+++ Source text +++

Imagine walking past a Pride Parade, or the floor of the Stock Market, or a fast food restaurant, or into Parliament, or a bar full of biker gangs, being handed a microphone, dragged onto stage, and be told, “Ok, tell everyone what you think of what we’re doing here!”

Would you? Doing so might get you in all kinds of trouble – maybe even killed. Like they tried to do to Paul.

In our modern culture, we don’t really stone people we disagree with, right? What do we do instead? We cancel them. We humiliate and socially destroy them. Someone gets caught doing something – or having done something 15 years ago – the internet gets all upset, people start virtue signalling, and suddenly that person no longer has a job. It doesn’t matter if the accusations are false, the crowd has it exactly backwards, and they’re destroying an innocent person’s reputation.

And when that happens over and over and over, it can become a little scary to even think of sharing your thoughts online. And if you’ve ever been embarrassed at work, church, or among your friend group for having differing opinions, sharing your faith, or trying to go against them when you see them going the wrong way – it can have the same effect. You keep your mouth shut.

The author’s conclusion is that both responses from the crowd are equally hard to deal with: Adulation and Rejection. Both have their own challenges, temptations, consequences, and biblical responses. Both are going to trigger your fear of man and potentially cause you to run from what you know is right, compromise your integrity, grow distant from God and others, and make you miserable in the end. Fighting against the fear of man is going to take a lot of effort, and a lot of perserverance.

I’m going to leave the rest of the article to you, but let me end with the authors concluding words because they are good to meditate on, “What might his perseverance mean for us? That we should resist the ever-present impulse to give up on people who despise us for obeying Jesus, to immediately walk away from those who hurt or discourage us, to spend all our time and energy on people who make us feel loved. As the cross reminds us, again and again, Love did not avoid hostility to protect himself; he embraced hostility for the joy set before him (Hebrews 12:2). So whose idle praise are you tempted to pursue and encourage? And whose irrational disapproval are you tempted to try and appease? Flee, with Paul, from the seductive and dreadful fear of man.”

An Interesting Study

The last part of these podcasts is an “Interesting Study” on the classic book, “Pilgrim’s Progress” by John Bunyan. Remember, there’s a link to this book – for free – on my blog if you want to read along. This week we’re all the way to the end of Chapter 6, and Christians experiences with Piety, Prudence, and Charity, in the Beautiful Palace.

More and more I’m being convinced that the Beautiful Palace is an allegory for being part of a good, loving, gospel church. If the Lions represent the challenge of church membership, then it would make sense that the place which they protect is the church. And the way that the girls, Piety, Charity and Prudence, talk to Christian reminds me a lot of what my life has been like in the church groups I’ve been part of.

His first conversation is with Piety. To be Pious means to be Devoutly Religious and you can tell by her questions that’s what she’s all about. How did you become a Christian? Did you come the right way through? Did you sit under the Interpreters teachings? Did you pay attention? Ok, tell me what you saw there – in detail.

+++ Data excerpts +++

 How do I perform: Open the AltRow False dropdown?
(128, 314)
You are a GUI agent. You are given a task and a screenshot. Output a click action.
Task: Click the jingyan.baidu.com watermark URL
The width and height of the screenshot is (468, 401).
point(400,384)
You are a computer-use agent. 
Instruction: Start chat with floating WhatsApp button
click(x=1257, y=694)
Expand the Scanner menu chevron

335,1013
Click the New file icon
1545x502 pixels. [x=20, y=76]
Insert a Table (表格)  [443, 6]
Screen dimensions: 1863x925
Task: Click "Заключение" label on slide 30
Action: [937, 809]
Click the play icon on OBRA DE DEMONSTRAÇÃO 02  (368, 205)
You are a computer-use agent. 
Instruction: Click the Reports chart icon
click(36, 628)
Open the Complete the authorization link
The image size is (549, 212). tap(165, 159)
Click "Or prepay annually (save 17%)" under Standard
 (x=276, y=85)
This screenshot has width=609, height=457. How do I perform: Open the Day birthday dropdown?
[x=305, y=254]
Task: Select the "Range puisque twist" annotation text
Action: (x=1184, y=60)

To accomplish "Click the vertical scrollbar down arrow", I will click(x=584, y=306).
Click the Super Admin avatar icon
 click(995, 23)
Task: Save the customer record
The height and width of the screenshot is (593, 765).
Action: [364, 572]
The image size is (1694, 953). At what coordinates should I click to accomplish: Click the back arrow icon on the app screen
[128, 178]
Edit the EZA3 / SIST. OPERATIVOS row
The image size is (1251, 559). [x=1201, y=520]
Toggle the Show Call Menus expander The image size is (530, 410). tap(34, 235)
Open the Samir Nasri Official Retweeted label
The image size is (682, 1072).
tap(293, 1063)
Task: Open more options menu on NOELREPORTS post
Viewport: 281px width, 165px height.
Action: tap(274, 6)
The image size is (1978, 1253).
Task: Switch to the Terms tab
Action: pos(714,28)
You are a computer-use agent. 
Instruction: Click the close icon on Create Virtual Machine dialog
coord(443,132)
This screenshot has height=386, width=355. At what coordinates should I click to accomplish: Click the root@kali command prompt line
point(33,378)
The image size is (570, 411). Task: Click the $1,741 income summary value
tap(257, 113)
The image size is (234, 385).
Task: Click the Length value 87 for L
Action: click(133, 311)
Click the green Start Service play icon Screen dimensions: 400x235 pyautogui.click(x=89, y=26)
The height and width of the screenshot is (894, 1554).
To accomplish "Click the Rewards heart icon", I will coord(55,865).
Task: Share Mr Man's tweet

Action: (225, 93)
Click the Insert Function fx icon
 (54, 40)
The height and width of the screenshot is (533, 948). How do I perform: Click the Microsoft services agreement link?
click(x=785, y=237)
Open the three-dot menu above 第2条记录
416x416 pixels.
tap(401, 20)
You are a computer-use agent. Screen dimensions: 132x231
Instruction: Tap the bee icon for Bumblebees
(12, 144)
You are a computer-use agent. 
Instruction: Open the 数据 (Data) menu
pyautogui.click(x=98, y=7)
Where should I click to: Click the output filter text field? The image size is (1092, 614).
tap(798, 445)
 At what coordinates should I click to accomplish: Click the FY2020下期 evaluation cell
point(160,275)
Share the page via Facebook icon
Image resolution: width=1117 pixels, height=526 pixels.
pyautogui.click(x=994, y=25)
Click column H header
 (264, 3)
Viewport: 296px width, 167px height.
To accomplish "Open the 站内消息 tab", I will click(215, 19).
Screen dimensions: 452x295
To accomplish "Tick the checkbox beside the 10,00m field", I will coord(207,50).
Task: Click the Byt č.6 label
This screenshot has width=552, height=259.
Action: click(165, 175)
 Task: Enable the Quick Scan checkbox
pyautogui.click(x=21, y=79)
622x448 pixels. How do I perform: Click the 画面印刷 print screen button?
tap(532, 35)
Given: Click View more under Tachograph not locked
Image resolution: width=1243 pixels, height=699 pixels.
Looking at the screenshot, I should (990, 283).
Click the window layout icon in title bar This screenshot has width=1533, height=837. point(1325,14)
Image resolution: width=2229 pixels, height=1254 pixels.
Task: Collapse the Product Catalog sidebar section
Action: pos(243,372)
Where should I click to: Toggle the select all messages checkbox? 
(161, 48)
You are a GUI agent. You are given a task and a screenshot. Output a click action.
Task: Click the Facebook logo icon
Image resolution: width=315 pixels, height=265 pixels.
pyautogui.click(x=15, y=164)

+++

- [Problems]:
1: Translate this sentence from the passage on the fear of man into Spanish: "In our modern culture, we don't really stone people we disagree with, right?"
2: Retype the records from the line with "Task: Enable the Quick Scan checkbox" through the final line of the records, keeping both of those lines.

- [List of solutions]:
1: En nuestra cultura moderna, en realidad no apedreamos a las personas con las que no estamos de acuerdo, ¿verdad?

2:
 Task: Enable the Quick Scan checkbox
pyautogui.click(x=21, y=79)
622x448 pixels. How do I perform: Click the 画面印刷 print screen button?
tap(532, 35)
Given: Click View more under Tachograph not locked
Image resolution: width=1243 pixels, height=699 pixels.
Looking at the screenshot, I should (990, 283).
Click the window layout icon in title bar This screenshot has width=1533, height=837. point(1325,14)
Image resolution: width=2229 pixels, height=1254 pixels.
Task: Collapse the Product Catalog sidebar section
Action: pos(243,372)
Where should I click to: Toggle the select all messages checkbox? 
(161, 48)
You are a GUI agent. You are given a task and a screenshot. Output a click action.
Task: Click the Facebook logo icon
Image resolution: width=315 pixels, height=265 pixels.
pyautogui.click(x=15, y=164)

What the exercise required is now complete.